Chi si candida per una posizione lavorativa dovrà poter conoscere lo stipendio che prenderà nel caso in cui venga assunto. Lo prevede una direttiva approvata definitivamente dal Parlamento europeo.

La direttiva permette a chi si candida per un lavoro di avere accesso allo stipendio che riceverà nel caso in cui sarà assunto. All’azienda sarà invece vietato chiedere il precedente salario durante i colloqui. L’obiettivo è evitare che questa comunicazione influenzi la decisione sul nuovo stipendio.

Direttiva sulla trasparenza retributiva: le altre misure

Ai lavoratori e ai loro rappresentanti viene dato il diritto di ricevere informazioni “chiare ed esaurienti” sui livelli retributivi “individuali e medi”, suddivisi per genere. Messe al bando anche tutte le clausole contrattuali che impediscano ai lavoratori di divulgare informazioni sul loro stipendio o di chiedere lumi sul salario di altre categorie di dipendenti.

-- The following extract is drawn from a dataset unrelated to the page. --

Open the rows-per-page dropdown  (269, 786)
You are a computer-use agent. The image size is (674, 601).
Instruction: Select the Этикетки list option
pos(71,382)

Le misure per la parità salariale tra uomini e donne

Se un lavoratore ritiene che il principio della parità di retribuzione tra uomo e donna non sia stato applicato e porta il caso in tribunale, la legislazione nazionale dovrà obbligare il datore di lavoro a dimostrare che non c’è stata discriminazione. In precedenza, era il dipendente a doverlo dimostrare. Queste norme prevedono anche che se dalla dichiarazione obbligatoria sulle retribuzioni di un’azienda o dell’amministrazione pubblica emerge un divario di almeno il 5% tra i sessi, i datori di lavoro dovranno effettuare una valutazione con i rappresentanti dei loro dipendenti.

Direttiva sulla trasparenza retributiva: i prossimi passi

Le nuove regole sono state approvate definitivamente dal Parlamento europeo lo scorso giovedì 30 marzo con 427 voti favorevoli, 79 contrari e 76 astensioni. Come succede da prassi, ad esempio nel caso della direttiva sulle auto green, il testo dovrà essere approvato dal Consiglio dei ministri dell’Ue interessati dal testo. Poi, sarà pubblicato nella Gazzetta ufficiale dell’Unione europea. A questo punto, passati 20 giorni le regole entreranno in vigore. Gli Stati avranno poi tre anni per scegliere i modi più adeguati per giungere agli obiettivi stabiliti dalla direttiva.